:: Records shown

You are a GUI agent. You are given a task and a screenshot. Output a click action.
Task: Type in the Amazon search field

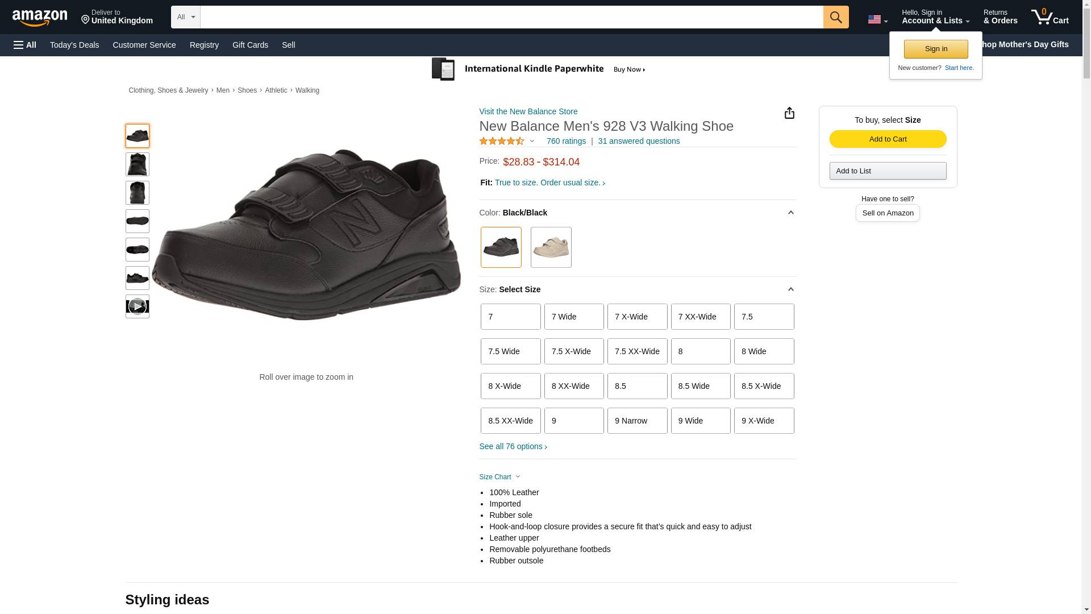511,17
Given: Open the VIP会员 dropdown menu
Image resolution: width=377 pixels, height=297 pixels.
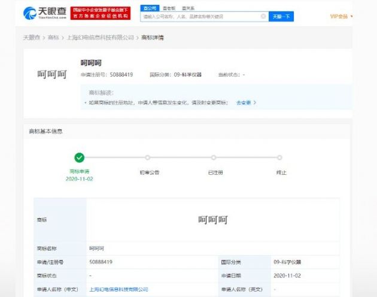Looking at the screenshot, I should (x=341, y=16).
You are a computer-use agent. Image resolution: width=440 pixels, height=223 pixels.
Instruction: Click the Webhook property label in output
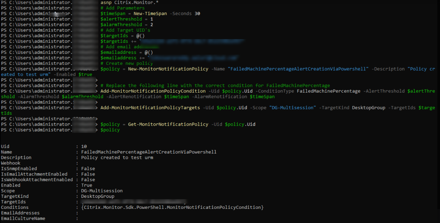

::::

■ **What is needed**
Update the rows above by replacing every "Image resolution" with "Picture size" and leaving everything else as it is. Don't include the pictures in your answer.

■ **Response**
You are a GUI agent. You are given a task and a screenshot. Output a click action.
Task: Type in the Amazon search field

511,17
Given: Open the VIP会员 dropdown menu
Picture size: width=377 pixels, height=297 pixels.
Looking at the screenshot, I should (x=341, y=16).
You are a computer-use agent. Picture size: width=440 pixels, height=223 pixels.
Instruction: Click the Webhook property label in output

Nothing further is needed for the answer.